Pull out every line of the records that contains the string "Switch", matching case exactly.

Recorded data –
----

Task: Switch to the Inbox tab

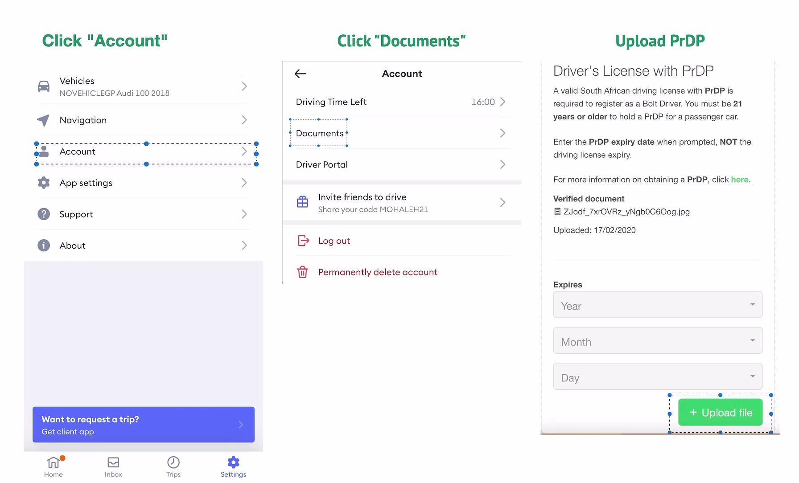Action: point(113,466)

----

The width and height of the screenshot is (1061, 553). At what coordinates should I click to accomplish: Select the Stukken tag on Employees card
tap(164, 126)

----

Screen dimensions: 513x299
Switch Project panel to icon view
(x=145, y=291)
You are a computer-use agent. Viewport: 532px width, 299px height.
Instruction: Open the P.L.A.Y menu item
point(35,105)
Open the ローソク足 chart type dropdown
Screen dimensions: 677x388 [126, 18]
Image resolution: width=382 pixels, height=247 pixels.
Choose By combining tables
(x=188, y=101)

----

Exercise response –
Task: Switch to the Inbox tab
Switch Project panel to icon view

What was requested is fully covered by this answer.